Chemary el Escribano y Alvaro del Aportillo pasaron después a saludar con gran amabilidad y cortesía, al resto de su feligresía.
Mientras tanto, la madre harapienta y sus cuatro hijos intentaron entrar a la iglesia, y Alvaro del Aportillo y Chemary el Escribano los echaron iracundos, expulsándolos, gritándoles que ese no era su sitio y que se fueran.
—Ustedes no tienen herencia para dejar a la Iglesia —les decían.
Desde el exterior oían como la misa empezaba con una epístola dirigida a todos los hermanos de la parroquia en la fe, en el amor fraterno, y en la caridad de Jesucristo.
Una vez de vuelta en la mina y después de pasar unos días sin salir, observé como la mujer que se hacía cargo de los cuatro niños de edades muy tempranas abandonaba la mina y se disponía a bajar al pueblo.
Me quedé una semana más en el pueblo. Me vestí de nuevo con los peores harapos que encontré, me dirigí a la casa sacerdotal y le pedí el sacramento de la confesión.
Con gestos de desprecio, y de disgusto, me echó de allí. Me dijo que no tenía propiedades y que por eso no necesitaba ninguna confesión, y me cerró la puerta.
De nuevo toqué con más fuerza. Volvió a salir, Chemary el Escribano, y esta vez le di una tremenda paliza, de la que no se recuperará. Le destrocé la cara y la tendrá deformada siempre, y por su fealdad provocará el rechazo de las personas. Además le partí un tobillo y será cojo toda la vida, y los niños se reirán de él. De igual forma, su mano y su brazo derecho tampoco le servirán para nada, no podrá moverlos.
Fue mi venganza, por el despreció que mostró a esa mujer, que se hacía cargo de esos niños, de los que uno de ellos me salvó la vida en una ocasión.
También supe que a los mineros fallecidos en accidentes los entierran en las minas, verifican si tienen propiedades, se las quitan y se las queda la Iglesia Católica, pues es la propietaria de muchas de ellas.

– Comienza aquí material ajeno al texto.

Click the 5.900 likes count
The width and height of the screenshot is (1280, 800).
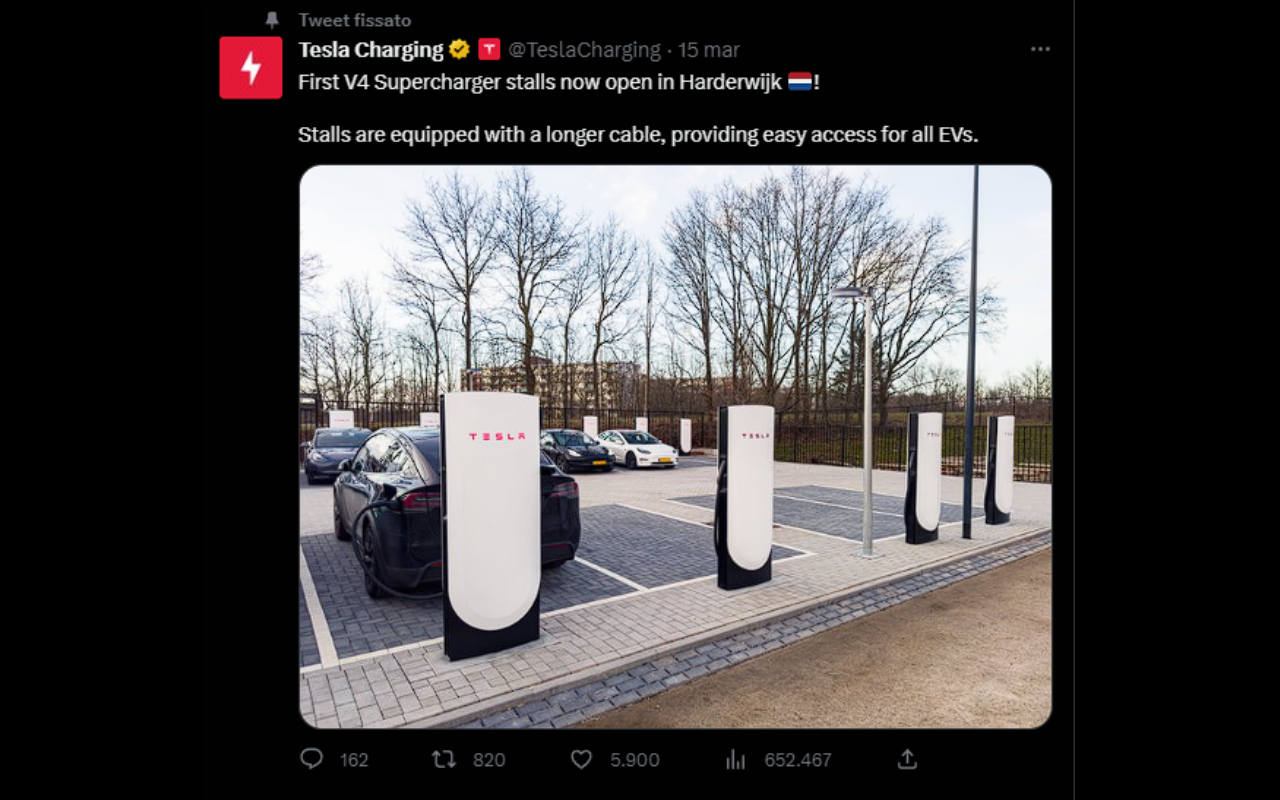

Siempre lo han hecho así, de nuevo horrorizado por lo que les estaba contando a su amigo. Es la forma de financiarse. Son iguales en todas partes.
—Es un fenómeno social nuevo y monstruoso —Les decía—, el “sea coal”. Esto es lo que yo vi en el interior de las minas de carbón.
Las minas de carbón pertenecieron muchos años a la Iglesia Católica.